The tape of Thelma was extraordinary. Cathro had gone in undercover, as it were, with his video recorder concealed in a bag. At some point he had set it going, but he hadnt managed to get the lens cap off until part of the way through and, when he did, the only thing in shot was Thelmas leg. After two hours screen darkness inhabited by Her Voice, suddenly there was a robust, stockinged leg with a black, sensible shoe on its foot. Hed managed to move the camera a couple of times, so you saw glimpses of the other leg and then the wall behind Thelmas head, but never her face. It was like some dark, inadvertent parody of a Samuel Beckett play.

Thelma has two major modes of discourse, a reckless, who-givesa-damn, gleeful shout and an intimate, complicit, confessional voice which trembles at the brink of the unspeakable. The first is always breaking wide open into some hilarious anecdote or strenuous rebuke directed at someone who has betrayed her or her son or, worst of all, her memories of her son; the second is liable at any moment to become a recital of the griefs of a misused woman, ending in tears. She was not easy to listen to. I remember wondering what it might have been like for Phil growing up with these voices in his head. I also realised there was some mystery about his father. He had the imagination of a potato, Thelma said. It was like being married to a dead sheep.

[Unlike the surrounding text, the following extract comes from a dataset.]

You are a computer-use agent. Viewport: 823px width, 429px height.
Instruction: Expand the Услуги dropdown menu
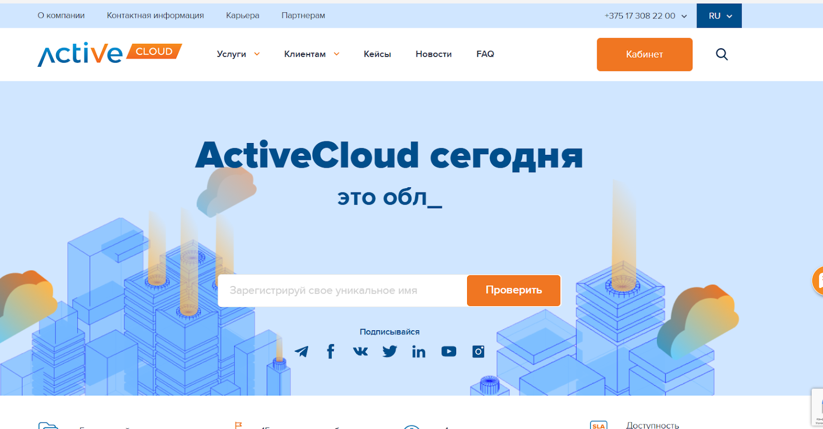tap(238, 54)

It was about this time, the autumn of 1992, that Cathro started talking about making a drama based on the life. I thought it was a bad idea and said so, but he was adamant. Every time the question of a documentary came up hed say wed always want to be talking to Phil. Id point out that it is possible to make documentaries about dead people; hed shake his head and so it would go. I couldnt shift him. Jonathan Dowling, his producer and the fourth partner in Zee, seemed to agree. They were preparing an application for development funding to the Short Film Fund of the New Zealand Film Commission where did I stand?